Independientemente del tipo de equipo la eficiencia energética depende además del caudal de aire y de la diferencia de temperaturas entre el aire del exterior y el del interior. Cuanto mayor sea el caudal y cuanto menor sea la diferencia de temperaturas mas baja será su eficiencia.



  

Donde podemos colocar recuperadores de calor


Debemos colocar recuperadores de calor en las unidades de ventilación que incorporen ventiladores de impulsión y de retorno de aire.
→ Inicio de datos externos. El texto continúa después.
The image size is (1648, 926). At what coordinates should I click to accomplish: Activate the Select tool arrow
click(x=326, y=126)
Estos equipos suelen ser pequeños y se pueden instalar en falsos techos.

Otra forma es incorporar los recuperadores de calor en las unidades de tratamiento de aire o climatizadores.

En muchos casos además podremos incorporar otros elementos como filtros, baterías de agua (para elevar o enfriar mucho más la temperatura del aire entrante), by-pass (para evitar que el aire pase por el recuperador), módulos de enfriamiento adiabático (para aumentar el rendimiento del recuperador en verano), etc.
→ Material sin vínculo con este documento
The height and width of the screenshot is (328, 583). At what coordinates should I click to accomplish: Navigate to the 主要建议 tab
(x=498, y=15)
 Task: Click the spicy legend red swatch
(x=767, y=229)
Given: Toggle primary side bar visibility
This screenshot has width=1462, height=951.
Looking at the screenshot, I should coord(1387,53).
Finalmente recordar que el Reglamento de Instalaciones Térmicas en los Edificios indica que "en los sistemas de climatización de los edificios en los que el caudal de aire expulsado al exterior, por medios mecánicos, sea superior a 0,5 m3/s, se recuperará la energía del aire expulsado".
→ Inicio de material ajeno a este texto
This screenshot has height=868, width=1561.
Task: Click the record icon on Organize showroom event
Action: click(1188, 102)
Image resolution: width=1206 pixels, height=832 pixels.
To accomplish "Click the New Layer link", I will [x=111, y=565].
lunes, 20 de enero de 2014

El articulo del mes: EFICIENCIA ENERGÉTICA



El termo eléctrico. ¿Siempre conectado?

Es muy frecuente la pregunta, el termo eléctrico, ¿es mejor tenerlo conectado siempre o solo a determinadas horas empleando para ello un programador?

Hoy vamos a analizar ambos casos para que el lector decida lo que le interesa.

Empezaremos explicando que un termo eléctrico no es más que un depósito bien aislado con una resistencia eléctrica en su interior que calienta el agua hasta la temperatura que nosotros hemos colocado en el termostato y luego la mantiene caliente.

Una vez que el agua está caliente la resistencia solo se encarga de mantener la temperatura del agua compensado las pérdidas de calor al exterior. Estas pérdidas se deben a la gran diferencia entre la temperatura del agua dentro del termo (aproximadamente 65 ºC) y la temperatura ambiente en su exterior (unos 20-22º C). Por eso es muy importante que el aislamiento del termo sea bueno. Cuanto mejor sea el aislamiento menores serán sus pérdidas y mayor será su eficiencia energética, ya que todas las resistencias eléctricas calientan igual.

La conexión mas recomendable del termo es la siguiente:


1. Manguito electrolítico. Evita derivaciones de corriente

2. Válvula de seguridad. Controla la presión y el caudal de agua


3. Válvula termostática. Permite reducir el gasto energético al controlar la temperatura del agua y su consumo.


4. Reductora de presión. Regula la presión y ahorra energía


5. Vaso silicofosfatado. Para los casos de aguas calcáreas


6. Latiguillos




Partamos de los datos de un termo típico;

·         Capacidad 150 litros
·         Potencia nominal 2,4 kW
·         Tiempo de calentamiento; 2 horas

Otro dato muy importante, que no suele venir en la placa de características, es el consumo de mantenimiento por día (es decir mantener la temperatura sin consumo de agua durante 24 horas). Depende del modelo pero suele ser del orden de 1,5 Kwh.

El caso que vamos a analizar por ser el más ventajoso para no mantener el termo conectado constantemente es que solo se use para ducharse la familia por las mañanas. En los demás casos el ahorro será menor.

Si en las duchas consumimos aproximadamente las dos terceras partes de la capacidad del termo es decir 100 litros. El consumo energético será:

·         Calentar 100 litros de agua fría (desde 15 ºC hasta 65 ºC)
   
P = 100 x (65-15) x 1 = 5000 kcal = 5,81 Kwh

Y  tardará  2,5 horas en calentar el agua


Opción: Calentar inmediatamente el agua después de tomar la ducha:

P = 1,34 Kwh


Opción; Calentar el agua 2,5 horas antes de tomar la ducha.

P = 1,5 x 2,5 /24 = 0,165 Kwh.

Si nos duchamos todos los días el ahorro anual será de;  

365 x (1,34 - 0,165) = 432 Kwh

Y esto en euros si el precio del Kw.h es de 0,20 € supone unos 86 € anuales.


Conclusiones:

·         Si solo usamos el termo durante las duchas/baños en el mismo momento, podremos desconectar el termo y ahorraremos como máximo 86 € al año.

·         Si consumimos el agua caliente a ratos tendremos que mantener el termo conectado

Ahora que cada cual elija lo que más le conviene.